# [EXCERPT PROVIDED]
________

Norfolk Herald of Arms Extraordinary
- The heraldic badge of Norfolk Herald of Arms Extraordinary
- Heraldic tradition: Gallo-British
- Jurisdiction: England, Wales and Northern Ireland
- Governing body: College of Arms

= Norfolk Herald of Arms Extraordinary =

Norfolk Herald of Arms Extraordinary is an officer of arms in England. As an officer extraordinary, Norfolk is a royal herald, though not a member of the corporation of the College of Arms in London. Beginning in 1539 this officer was a herald to the dukes of Norfolk, though the first holder, John James, was paid a salary by King Henry VIII. Subsequent Norfolk heralds have been officers extraordinary, though the office has not always been filled but rather revived when required. The badge of office, assigned in 1958, is blazoned as Two Ostrich Feathers saltirewise each charged with a Gold Chain laid along the quill. It derives from the ostrich feather badge granted by King Richard II around 1387 as a mark of special favor to Thomas Mowbray, Duke of Norfolk, Marshal of England. Mowbray was also the first to be styled Earl Marshal.

________

# [DATASET CONTENT]
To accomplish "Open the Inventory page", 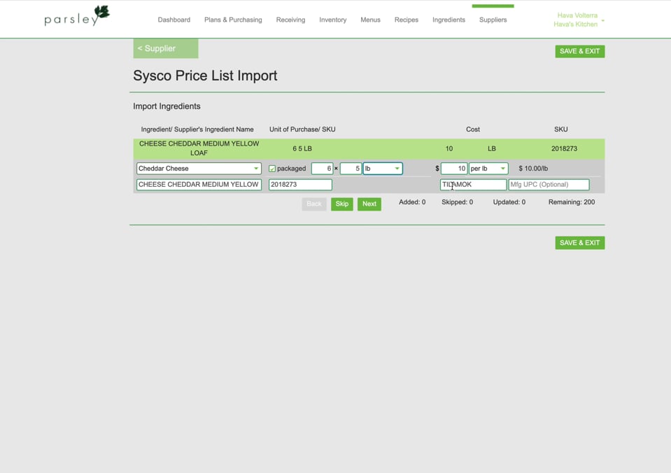I will tap(332, 20).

________

# [OBJECTIVES]
(a) Rewrite the Norfolk Herald of Arms Extraordinary text from "Norfolk Herald of Arms Extraordinary is" to "styled Earl Marshal.", switching "badge of office" to "office badge".
(b) According to the Norfolk Herald of Arms Extraordinary text, who was the first holder of the office?

# [TASK-BY-TASK RESULTS]
(a)
Norfolk Herald of Arms Extraordinary is an officer of arms in England. As an officer extraordinary, Norfolk is a royal herald, though not a member of the corporation of the College of Arms in London. Beginning in 1539 this officer was a herald to the dukes of Norfolk, though the first holder, John James, was paid a salary by King Henry VIII. Subsequent Norfolk heralds have been officers extraordinary, though the office has not always been filled but rather revived when required. The office badge, assigned in 1958, is blazoned as Two Ostrich Feathers saltirewise each charged with a Gold Chain laid along the quill. It derives from the ostrich feather badge granted by King Richard II around 1387 as a mark of special favor to Thomas Mowbray, Duke of Norfolk, Marshal of England. Mowbray was also the first to be styled Earl Marshal.

(b) John James